Why 14? blocks I hear you ask. USPS have a flat rate box system that is ideal for this sort of purchase. As long as you use one of the USPS medium size flat rate boxes they will ship 20lb or 9kg anywhere in the world for US$45. 14? blocks and a box comes to 9kg.

When you place your order with CDCO remind them that you need your toolholders sent by the flat rate system.
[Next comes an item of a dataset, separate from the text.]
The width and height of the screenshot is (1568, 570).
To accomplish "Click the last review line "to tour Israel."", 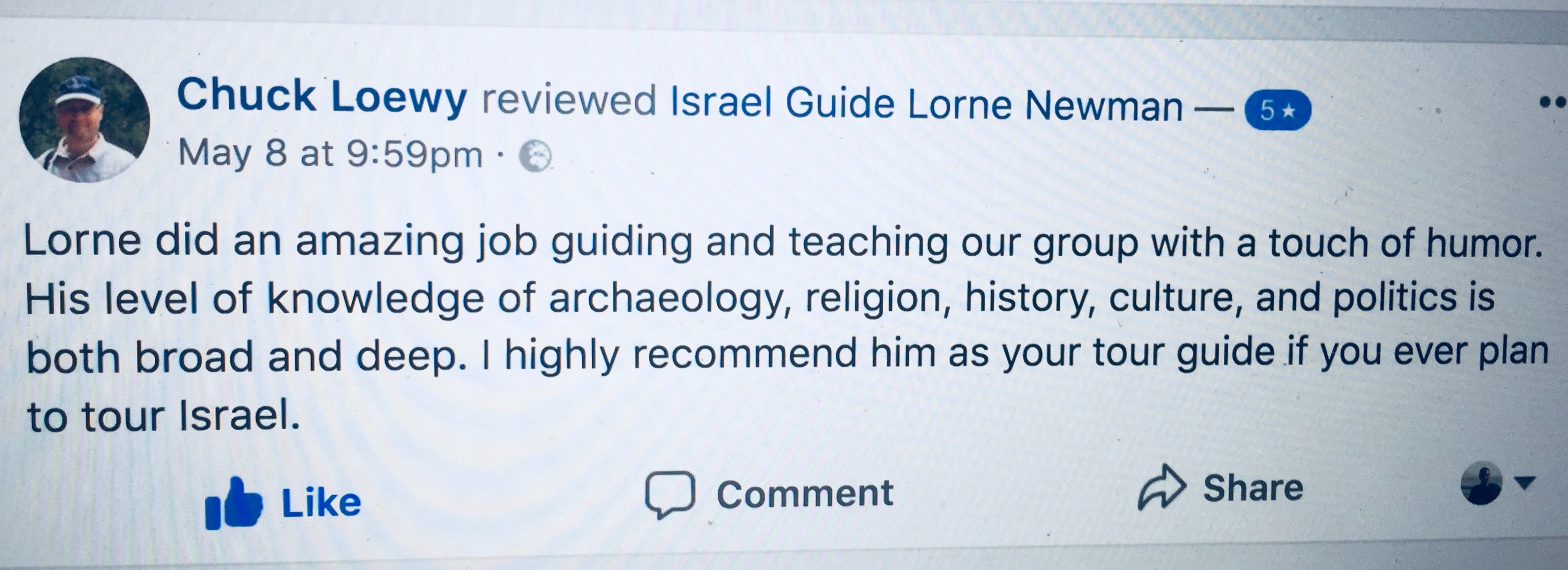I will 163,417.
If you don't want 14? I'll take the leftovers, I'm an hour west of you at Laidley.


----------



## Tin Falcon (Apr 28, 2010)

I have some of the axa tool holers as well. like bob said may need slight adjusting but a good deal. 
Tin


----------



## ironman (Apr 28, 2010)

Have phoned 3 orders in. All were super fast delivery. 2 of the orders were for AXA tool holders, still going to order 6 more. Good price. Fast Shipping. ironman


----------



## SAM in LA (Apr 28, 2010)

I have had good luck with CDCO.
Fast delivery and good prices.
I bought several of the tool holders when he had them on sale.
SAM


----------



## New_Guy (Apr 28, 2010)

bob ward  said:
			
		

> I bought a batch, 14 I think it was, of BXA toolholders from CDCO a while ago, and including airmail to Oz they were less than half the price of the Hafco items. The only comment I would make is that some were a little tight on the tool post, but rubbing the tight ones on 80 grit paper and a flat surface quickly solved that.
> 
> Why 14? blocks I hear you ask. USPS have a flat rate box system that is ideal for this sort of purchase. As long as you use one of the USPS medium size flat rate boxes they will ship 20lb or 9kg anywhere in the world for US$45. 14? blocks and a box comes to 9kg.
> 
> ...



lol i was thinking of a minimum of 10 lol im actualy in Ipswich so not to far away i still have to find out what size my tool holders are i got mine from shaw machinery and they use different codes 

thanks for the feed back guys ill get to ordering as soon as i find my sizes


----------



## tornitore45 (Apr 28, 2010)

Mixed luck, some stuff OK some is junk.
Ordered 4 AXA toolholder, 1 good, 2 tight, 1 loose.
Sent back an item for refund, never got it until I got a VISA dispute and VISA credited the amount.

As far as I am concerned, I consider them ny last resort supplier. It looks like they take the scraping of the barrel from China, all the returned stuff from other importers and discount appropriately.


----------



## New_Guy (Apr 29, 2010)

tornitore45  said:
			
		

> Mixed luck, some stuff OK some is junk.
> Ordered 4 AXA toolholder, 1 good, 2 tight, 1 loose.
> Sent back an item for refund, never got it until I got a VISA dispute and VISA credited the amount.
> 
> As far as I am concerned, I consider them ny last resort supplier. It looks like they take the scraping of the barrel from China, all the returned stuff from other importers and discount appropriately.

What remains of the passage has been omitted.